# Required work
Select and copy every row below that contains the string "width". Case counts.

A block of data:
***

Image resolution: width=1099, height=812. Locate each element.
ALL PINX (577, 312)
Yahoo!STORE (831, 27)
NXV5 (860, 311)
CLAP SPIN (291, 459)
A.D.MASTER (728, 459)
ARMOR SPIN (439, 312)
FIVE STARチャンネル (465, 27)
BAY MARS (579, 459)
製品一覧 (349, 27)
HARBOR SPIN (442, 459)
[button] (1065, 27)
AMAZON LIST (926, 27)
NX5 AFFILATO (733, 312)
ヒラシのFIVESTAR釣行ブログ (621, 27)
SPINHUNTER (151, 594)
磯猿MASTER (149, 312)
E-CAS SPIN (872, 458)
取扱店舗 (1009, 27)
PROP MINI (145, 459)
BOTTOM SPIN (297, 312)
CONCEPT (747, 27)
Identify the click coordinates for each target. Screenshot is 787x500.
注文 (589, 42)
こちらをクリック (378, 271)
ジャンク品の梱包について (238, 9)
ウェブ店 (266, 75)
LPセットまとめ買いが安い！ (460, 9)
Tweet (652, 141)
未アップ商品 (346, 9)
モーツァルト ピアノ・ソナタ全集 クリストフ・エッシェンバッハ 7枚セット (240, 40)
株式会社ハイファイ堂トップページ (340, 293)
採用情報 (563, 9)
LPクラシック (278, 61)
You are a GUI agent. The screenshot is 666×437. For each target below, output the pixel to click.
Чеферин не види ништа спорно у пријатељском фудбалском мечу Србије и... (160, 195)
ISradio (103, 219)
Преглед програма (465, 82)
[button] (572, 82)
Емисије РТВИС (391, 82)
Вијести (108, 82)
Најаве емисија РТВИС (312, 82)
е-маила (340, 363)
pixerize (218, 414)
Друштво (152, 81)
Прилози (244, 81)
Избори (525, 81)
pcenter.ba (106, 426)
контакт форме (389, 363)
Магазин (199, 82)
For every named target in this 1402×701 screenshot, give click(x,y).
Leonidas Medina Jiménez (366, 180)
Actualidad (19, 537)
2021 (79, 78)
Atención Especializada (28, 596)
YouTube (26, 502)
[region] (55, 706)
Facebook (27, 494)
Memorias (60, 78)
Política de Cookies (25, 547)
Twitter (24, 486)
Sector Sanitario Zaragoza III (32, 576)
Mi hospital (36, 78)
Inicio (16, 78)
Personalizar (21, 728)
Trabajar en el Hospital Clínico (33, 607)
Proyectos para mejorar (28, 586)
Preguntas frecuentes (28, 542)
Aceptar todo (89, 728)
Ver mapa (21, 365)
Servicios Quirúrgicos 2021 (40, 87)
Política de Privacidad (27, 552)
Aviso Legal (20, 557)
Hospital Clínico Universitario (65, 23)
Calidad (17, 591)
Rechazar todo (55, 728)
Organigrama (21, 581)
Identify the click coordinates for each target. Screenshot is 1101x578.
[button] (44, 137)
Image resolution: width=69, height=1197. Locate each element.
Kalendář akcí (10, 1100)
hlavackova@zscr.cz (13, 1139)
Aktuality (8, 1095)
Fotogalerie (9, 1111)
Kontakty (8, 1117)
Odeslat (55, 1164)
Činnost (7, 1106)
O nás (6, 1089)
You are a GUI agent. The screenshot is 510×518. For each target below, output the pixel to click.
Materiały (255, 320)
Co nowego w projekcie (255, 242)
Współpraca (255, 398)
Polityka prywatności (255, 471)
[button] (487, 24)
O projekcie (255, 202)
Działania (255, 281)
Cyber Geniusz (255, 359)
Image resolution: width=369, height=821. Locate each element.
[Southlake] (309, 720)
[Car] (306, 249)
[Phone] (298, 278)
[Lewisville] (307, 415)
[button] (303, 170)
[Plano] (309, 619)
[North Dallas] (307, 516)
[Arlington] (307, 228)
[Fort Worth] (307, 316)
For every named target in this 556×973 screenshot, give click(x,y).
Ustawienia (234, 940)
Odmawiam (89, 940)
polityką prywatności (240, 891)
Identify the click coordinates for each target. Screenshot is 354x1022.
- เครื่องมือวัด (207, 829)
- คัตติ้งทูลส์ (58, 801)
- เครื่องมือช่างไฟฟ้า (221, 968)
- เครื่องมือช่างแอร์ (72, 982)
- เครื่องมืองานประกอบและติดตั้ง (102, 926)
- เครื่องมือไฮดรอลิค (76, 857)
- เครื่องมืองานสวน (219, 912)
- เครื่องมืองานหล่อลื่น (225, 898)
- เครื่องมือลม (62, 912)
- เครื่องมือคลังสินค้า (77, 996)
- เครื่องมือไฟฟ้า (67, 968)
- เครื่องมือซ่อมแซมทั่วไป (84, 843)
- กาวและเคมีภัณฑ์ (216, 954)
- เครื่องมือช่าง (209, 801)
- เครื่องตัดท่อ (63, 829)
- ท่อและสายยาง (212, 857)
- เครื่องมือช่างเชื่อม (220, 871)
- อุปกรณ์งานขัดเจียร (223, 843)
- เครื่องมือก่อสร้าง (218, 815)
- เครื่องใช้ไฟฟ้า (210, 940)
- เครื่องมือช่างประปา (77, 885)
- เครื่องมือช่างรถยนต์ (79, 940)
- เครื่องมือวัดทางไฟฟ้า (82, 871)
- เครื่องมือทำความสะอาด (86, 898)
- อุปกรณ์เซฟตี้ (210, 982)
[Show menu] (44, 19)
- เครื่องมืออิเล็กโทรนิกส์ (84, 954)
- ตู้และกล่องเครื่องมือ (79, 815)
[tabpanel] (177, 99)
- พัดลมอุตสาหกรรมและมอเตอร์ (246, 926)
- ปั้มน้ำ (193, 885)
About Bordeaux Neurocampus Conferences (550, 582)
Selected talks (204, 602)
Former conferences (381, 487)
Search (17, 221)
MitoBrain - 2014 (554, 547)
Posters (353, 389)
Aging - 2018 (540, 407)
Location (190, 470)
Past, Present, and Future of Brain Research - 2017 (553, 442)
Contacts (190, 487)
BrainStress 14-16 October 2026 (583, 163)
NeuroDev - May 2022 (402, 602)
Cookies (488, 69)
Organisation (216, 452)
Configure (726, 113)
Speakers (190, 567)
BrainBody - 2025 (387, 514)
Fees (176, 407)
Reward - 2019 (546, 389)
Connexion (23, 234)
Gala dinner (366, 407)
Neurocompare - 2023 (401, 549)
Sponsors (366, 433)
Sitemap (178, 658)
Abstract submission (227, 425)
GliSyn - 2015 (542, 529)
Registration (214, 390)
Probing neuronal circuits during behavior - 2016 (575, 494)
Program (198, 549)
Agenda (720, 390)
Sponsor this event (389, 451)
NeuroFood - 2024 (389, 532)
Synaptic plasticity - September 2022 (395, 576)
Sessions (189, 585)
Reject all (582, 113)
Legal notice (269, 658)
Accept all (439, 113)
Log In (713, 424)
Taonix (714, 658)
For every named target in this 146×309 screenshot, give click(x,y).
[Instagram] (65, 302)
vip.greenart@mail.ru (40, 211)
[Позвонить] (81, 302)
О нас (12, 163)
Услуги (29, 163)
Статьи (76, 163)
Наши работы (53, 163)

***

# Full solution
Image resolution: width=1099, height=812. Locate each element.
Image resolution: width=69, height=1197. Locate each element.
Image resolution: width=369, height=821. Locate each element.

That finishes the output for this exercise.